Lt. Col. Alexander Vindman, a key national security official who testified during the House impeachment inquiry and said earlier this month he plans to retire amid fears of ongoing political backlash, wrote in a Washington Post op-ed on Saturday that he is "not alone in this ignominious fate."

What he's saying: "The circumstances of my departure might have been more public, yet they are little different from those of dozens of other lifelong public servants who have left this administration with their integrity intact but their careers irreparably harmed," Vindman wrote.

  • "At no point in my career or life have I felt our nation’s values under greater threat and in more peril than at this moment. Our national government during the past few years has been more reminiscent of the authoritarian regime my family fled more than 40 years ago than the country I have devoted my life to serving."
  • "Our citizens are being subjected to the same kinds of attacks tyrants launch against their critics and political opponents.

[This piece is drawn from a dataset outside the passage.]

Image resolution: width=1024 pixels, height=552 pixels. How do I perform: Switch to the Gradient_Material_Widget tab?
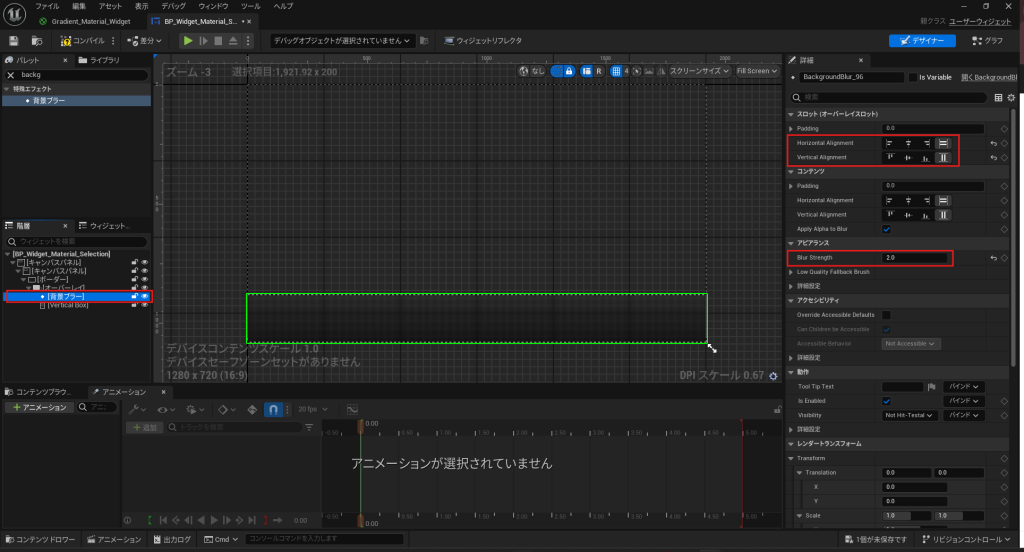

Those who choose loyalty to American values and allegiance to the Constitution over devotion to a mendacious president and his enablers are punished."

The big picture: The president fired Vindman in February as the National Security Council's leading expert on Ukraine for being "insubordinate." Top military leaders — including Secretary of Defense Mark Esper — claim that Vindman did not face political backlash for his testimony.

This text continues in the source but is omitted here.